Técnicas de interrogatório reforçadas

"Técnicas de interrogatório reforçadas" ou "interrogatório reforçado" foi um programa de tortura sistemática de detentos conduzido pela Agência Central de Inteligência (CIA), pela Agência de Inteligência de Defesa (DIA) e por diversos componentes das Forças Armadas dos EUA em locais remotos ao redor do mundo — incluindo Abu Ghraib, Bagram, Bucareste e Baía de Guantánamo — autorizado por autoridades do governo de George W. Bush.[1][2][3][4][5][6][7] Os métodos utilizados incluíam espancamentos, imobilização em posições de estresse contorcidas, uso de capuzes, exposição a ruídos ensurdecedores, interrupção do sono,[8] privação do sono até o ponto de alucinação, privação de comida, água e cuidados médicos para ferimentos, bem como afogamento simulado, choques contra paredes (walling), humilhação sexual, estupro, agressão sexual, exposição a temperaturas extremas de calor ou frio e confinamento em pequenas caixas semelhantes a caixões.[9][10][11][12] Os desenhos de um detento de Guantánamo retratando algumas dessas torturas, às quais ele próprio foi submetido, foram publicados no The New York Times.[13] Algumas dessas técnicas se enquadram na categoria conhecida como “tortura da sala branca”.[14] Vários detentos foram submetidos a “reidratação retal”, “ressuscitação com fluido retal” e “alimentação retal”,[15][16] procedimentos considerados medicamente desnecessários.[17] Além da brutalização dos detentos, também houve ameaças contra suas famílias, incluindo ameaças de ferir crianças, abusar sexualmente ou cortar a garganta das mães dos prisioneiros.[18][19]
O número de detentos submetidos a esses métodos nunca foi estabelecido de forma definitiva, nem quantos morreram como resultado do regime de interrogatório, embora esse número possa chegar a 100.[20][21] A CIA admite ter usado afogamento simulado em três pessoas implicadas nos ataques de 11 de setembro: Abu Zubaydah, Khalid Sheikh Mohammed e Mohammed al-Qahtani. Um Comitê de Inteligência do Senado dos EUA encontrou fotografias de um afogamento simulado rodeado de baldes de água na prisão de Salt Pit, onde a CIA havia alegado que essa técnica nunca foi usada.[22][23][24][25] Ex-guardas e ex-detentos de Guantánamo afirmaram que mortes classificadas na época pelo Exército dos EUA como suicídios foram, na verdade, homicídios sob tortura.[26][27][28] Nenhuma acusação de assassinato foi feita por esses casos ou pelos homicídios reconhecidos como consequência de tortura em Abu Ghraib e Bagram.[29]
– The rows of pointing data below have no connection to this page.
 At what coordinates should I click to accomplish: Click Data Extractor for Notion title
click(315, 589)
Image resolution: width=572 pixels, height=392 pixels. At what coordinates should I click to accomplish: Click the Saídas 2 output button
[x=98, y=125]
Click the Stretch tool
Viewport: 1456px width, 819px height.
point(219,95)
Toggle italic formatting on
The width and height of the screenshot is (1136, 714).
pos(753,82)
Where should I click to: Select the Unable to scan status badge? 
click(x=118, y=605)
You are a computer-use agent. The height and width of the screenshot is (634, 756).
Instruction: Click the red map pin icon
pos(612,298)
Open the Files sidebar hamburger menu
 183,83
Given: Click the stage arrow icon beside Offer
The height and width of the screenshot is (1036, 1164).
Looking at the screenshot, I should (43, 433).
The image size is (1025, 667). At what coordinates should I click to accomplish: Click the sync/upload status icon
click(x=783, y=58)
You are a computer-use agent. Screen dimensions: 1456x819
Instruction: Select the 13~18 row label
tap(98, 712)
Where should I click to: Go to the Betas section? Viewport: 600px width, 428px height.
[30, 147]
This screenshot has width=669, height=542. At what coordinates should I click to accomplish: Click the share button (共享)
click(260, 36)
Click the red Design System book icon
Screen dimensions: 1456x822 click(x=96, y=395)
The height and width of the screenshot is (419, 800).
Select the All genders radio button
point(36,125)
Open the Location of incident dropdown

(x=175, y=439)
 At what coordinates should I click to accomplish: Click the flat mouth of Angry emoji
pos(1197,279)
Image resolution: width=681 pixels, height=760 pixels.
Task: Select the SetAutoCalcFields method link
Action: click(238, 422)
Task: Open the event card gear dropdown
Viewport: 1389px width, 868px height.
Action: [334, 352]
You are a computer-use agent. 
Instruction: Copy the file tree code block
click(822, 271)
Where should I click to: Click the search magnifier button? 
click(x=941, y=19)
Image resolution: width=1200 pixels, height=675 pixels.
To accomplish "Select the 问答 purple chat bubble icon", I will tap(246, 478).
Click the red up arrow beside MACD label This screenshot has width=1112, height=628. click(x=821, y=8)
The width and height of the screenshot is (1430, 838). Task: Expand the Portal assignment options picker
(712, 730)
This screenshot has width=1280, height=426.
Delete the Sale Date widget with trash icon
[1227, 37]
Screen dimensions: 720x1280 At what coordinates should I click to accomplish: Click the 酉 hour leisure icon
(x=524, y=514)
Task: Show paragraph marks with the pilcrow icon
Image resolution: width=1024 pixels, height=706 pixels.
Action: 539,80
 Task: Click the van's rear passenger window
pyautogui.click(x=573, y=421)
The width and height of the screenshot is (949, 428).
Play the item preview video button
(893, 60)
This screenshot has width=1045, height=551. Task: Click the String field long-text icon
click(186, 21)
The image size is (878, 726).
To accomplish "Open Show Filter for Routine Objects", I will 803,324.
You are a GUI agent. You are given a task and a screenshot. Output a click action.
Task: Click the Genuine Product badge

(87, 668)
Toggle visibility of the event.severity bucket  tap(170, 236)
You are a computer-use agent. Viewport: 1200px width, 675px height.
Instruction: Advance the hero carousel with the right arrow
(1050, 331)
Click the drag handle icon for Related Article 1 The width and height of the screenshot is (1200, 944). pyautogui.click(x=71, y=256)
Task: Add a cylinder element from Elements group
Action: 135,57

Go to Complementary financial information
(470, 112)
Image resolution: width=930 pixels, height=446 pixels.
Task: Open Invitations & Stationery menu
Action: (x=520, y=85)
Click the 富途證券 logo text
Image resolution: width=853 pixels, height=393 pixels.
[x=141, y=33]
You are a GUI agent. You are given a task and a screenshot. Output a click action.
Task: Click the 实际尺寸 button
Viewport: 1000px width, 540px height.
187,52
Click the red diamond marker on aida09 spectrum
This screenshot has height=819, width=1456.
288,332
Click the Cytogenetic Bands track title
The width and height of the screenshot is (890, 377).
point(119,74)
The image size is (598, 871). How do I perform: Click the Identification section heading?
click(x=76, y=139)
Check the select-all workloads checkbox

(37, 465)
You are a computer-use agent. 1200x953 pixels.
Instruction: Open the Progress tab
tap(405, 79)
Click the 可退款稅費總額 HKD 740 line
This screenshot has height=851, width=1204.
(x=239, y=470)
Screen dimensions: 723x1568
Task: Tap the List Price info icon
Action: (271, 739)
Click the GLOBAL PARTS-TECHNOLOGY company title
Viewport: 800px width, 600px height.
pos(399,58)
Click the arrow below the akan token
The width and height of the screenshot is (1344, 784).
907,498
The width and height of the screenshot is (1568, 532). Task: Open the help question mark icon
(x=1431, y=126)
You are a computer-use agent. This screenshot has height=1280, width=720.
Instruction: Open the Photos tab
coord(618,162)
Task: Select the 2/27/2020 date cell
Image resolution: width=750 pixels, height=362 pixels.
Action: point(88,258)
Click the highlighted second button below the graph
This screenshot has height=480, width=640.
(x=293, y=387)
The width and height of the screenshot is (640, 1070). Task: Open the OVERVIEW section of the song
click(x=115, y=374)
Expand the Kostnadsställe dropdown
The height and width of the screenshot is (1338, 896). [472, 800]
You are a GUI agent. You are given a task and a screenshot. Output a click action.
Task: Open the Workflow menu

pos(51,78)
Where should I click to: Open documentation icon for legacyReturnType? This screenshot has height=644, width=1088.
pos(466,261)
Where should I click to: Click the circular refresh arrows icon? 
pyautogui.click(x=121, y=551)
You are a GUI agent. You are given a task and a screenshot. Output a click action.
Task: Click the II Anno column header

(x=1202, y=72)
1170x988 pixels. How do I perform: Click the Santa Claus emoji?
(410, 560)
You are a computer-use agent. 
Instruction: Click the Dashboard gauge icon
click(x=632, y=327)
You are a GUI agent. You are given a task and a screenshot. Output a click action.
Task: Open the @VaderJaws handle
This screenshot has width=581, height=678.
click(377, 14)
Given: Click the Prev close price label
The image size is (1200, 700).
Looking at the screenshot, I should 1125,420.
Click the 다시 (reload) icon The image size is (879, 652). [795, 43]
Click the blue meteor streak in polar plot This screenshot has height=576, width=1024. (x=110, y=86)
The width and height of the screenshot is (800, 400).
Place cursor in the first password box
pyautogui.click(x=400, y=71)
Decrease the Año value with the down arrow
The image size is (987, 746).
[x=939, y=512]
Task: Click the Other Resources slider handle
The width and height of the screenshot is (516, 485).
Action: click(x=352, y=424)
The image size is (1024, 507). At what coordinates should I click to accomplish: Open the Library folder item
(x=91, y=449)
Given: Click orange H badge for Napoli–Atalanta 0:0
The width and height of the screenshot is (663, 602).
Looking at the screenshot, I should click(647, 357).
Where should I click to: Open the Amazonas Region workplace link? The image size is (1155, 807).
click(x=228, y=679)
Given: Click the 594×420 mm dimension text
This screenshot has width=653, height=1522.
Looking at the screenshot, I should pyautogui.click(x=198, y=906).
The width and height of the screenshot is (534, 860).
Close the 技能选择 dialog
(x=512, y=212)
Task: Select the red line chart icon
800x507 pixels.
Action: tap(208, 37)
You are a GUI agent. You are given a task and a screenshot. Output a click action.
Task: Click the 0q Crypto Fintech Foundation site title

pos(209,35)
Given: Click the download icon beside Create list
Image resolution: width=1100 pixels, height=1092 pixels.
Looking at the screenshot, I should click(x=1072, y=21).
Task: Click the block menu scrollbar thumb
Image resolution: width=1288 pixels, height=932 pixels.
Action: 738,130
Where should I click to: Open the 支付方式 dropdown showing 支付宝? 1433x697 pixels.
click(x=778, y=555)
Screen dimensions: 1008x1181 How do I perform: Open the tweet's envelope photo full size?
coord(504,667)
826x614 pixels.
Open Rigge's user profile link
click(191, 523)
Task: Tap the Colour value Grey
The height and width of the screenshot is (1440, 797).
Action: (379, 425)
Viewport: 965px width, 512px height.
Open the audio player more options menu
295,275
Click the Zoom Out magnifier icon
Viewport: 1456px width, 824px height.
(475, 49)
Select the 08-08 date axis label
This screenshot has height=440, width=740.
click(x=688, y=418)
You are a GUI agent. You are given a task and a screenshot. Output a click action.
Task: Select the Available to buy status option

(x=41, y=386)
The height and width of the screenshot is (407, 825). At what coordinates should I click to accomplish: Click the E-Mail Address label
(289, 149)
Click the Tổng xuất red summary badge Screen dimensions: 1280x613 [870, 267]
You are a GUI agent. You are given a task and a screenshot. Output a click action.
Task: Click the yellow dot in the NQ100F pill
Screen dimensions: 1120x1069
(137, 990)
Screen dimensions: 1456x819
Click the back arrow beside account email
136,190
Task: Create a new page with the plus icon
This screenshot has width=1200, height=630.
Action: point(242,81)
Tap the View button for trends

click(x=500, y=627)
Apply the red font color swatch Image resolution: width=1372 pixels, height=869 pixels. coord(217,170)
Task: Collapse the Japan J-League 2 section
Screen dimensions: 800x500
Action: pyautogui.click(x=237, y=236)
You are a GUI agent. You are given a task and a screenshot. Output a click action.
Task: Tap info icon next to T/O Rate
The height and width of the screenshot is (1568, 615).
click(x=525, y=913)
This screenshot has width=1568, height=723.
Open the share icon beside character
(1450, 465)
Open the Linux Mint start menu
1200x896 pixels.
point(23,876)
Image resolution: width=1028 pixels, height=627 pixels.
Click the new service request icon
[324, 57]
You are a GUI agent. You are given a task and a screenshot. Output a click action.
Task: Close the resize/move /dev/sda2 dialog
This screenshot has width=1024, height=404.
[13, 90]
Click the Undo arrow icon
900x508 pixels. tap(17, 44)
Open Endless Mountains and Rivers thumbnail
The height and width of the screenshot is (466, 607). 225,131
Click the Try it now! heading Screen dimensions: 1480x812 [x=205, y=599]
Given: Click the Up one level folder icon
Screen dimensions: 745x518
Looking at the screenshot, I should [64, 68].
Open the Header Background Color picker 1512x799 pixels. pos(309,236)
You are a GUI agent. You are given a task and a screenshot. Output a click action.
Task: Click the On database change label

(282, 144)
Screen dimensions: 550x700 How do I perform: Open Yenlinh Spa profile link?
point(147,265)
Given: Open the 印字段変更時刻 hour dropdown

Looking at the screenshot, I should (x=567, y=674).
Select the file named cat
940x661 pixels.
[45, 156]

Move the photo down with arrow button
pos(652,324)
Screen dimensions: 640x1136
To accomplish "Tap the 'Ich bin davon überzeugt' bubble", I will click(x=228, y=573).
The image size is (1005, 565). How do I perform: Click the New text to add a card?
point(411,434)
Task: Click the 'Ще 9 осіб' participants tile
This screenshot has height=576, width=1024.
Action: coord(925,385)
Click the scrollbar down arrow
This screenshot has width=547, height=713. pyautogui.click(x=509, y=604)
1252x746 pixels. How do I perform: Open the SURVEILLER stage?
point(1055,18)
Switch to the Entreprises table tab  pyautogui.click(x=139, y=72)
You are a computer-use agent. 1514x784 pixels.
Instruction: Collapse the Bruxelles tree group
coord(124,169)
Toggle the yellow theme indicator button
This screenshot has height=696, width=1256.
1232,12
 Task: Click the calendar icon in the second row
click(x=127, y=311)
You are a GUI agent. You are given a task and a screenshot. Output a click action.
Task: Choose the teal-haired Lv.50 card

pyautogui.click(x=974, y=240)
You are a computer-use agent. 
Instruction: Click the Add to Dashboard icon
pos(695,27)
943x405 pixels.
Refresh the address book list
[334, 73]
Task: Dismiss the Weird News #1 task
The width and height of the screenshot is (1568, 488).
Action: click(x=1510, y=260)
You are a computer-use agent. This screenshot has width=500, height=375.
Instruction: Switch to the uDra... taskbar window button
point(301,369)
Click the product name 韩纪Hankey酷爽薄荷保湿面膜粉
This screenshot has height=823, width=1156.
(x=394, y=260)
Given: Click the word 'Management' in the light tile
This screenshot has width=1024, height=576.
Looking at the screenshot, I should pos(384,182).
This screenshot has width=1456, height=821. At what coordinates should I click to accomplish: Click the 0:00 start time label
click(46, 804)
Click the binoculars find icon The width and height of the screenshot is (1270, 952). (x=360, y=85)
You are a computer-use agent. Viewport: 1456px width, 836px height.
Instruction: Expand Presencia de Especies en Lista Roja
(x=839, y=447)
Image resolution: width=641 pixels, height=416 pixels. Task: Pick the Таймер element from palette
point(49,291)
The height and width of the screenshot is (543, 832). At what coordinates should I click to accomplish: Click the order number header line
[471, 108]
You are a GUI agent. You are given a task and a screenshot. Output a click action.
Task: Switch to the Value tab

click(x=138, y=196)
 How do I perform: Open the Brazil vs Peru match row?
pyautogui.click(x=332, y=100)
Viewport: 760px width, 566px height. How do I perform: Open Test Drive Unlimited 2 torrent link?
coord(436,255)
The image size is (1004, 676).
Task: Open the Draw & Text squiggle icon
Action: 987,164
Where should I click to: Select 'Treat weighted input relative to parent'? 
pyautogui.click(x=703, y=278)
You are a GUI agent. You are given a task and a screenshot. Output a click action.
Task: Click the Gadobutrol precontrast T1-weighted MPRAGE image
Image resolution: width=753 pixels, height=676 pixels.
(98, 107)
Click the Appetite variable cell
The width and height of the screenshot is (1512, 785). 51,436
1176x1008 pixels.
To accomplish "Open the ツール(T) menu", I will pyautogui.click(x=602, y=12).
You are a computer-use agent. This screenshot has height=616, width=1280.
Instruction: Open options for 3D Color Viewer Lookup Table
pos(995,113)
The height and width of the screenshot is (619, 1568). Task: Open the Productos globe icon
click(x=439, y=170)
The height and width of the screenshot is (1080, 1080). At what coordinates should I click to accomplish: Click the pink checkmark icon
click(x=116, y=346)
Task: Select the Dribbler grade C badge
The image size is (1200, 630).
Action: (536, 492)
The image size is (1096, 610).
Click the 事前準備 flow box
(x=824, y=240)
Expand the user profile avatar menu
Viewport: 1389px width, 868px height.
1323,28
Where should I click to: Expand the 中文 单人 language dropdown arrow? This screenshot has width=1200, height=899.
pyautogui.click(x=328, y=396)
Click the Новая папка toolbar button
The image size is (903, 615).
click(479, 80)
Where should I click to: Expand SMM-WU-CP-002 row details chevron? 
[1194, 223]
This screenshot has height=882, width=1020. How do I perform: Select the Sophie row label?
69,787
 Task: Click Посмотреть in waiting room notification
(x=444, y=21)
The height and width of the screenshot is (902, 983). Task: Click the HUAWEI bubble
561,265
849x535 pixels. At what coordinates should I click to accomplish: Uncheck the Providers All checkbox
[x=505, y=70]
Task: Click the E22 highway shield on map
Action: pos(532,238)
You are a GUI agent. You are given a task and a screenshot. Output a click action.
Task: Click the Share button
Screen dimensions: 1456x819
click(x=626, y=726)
Desde o início, houve preocupações e alegações de que o “interrogatório reforçado” violava os estatutos antitortura dos EUA ou leis internacionais, como a Convenção das Nações Unidas contra a Tortura. Em 2005, a CIA destruiu fitas de vídeo que mostravam prisioneiros sendo interrogados sob tortura. A justificativa interna foi que as imagens eram tão horríveis que seriam “devastadoras para a CIA” e que “o problema causado pela destruição [das fitas] não seria nada comparado ao que aconteceria se elas chegassem ao domínio público”.[30][31][32][33] O relator especial das Nações Unidas sobre tortura, Juan Mendez, declarou que o afogamento simulado é uma tortura — “imoral e ilegal” e, em 2008, cinquenta e seis membros do Partido Democrata no Congresso dos EUA pediram uma investigação independente.[34][35][36]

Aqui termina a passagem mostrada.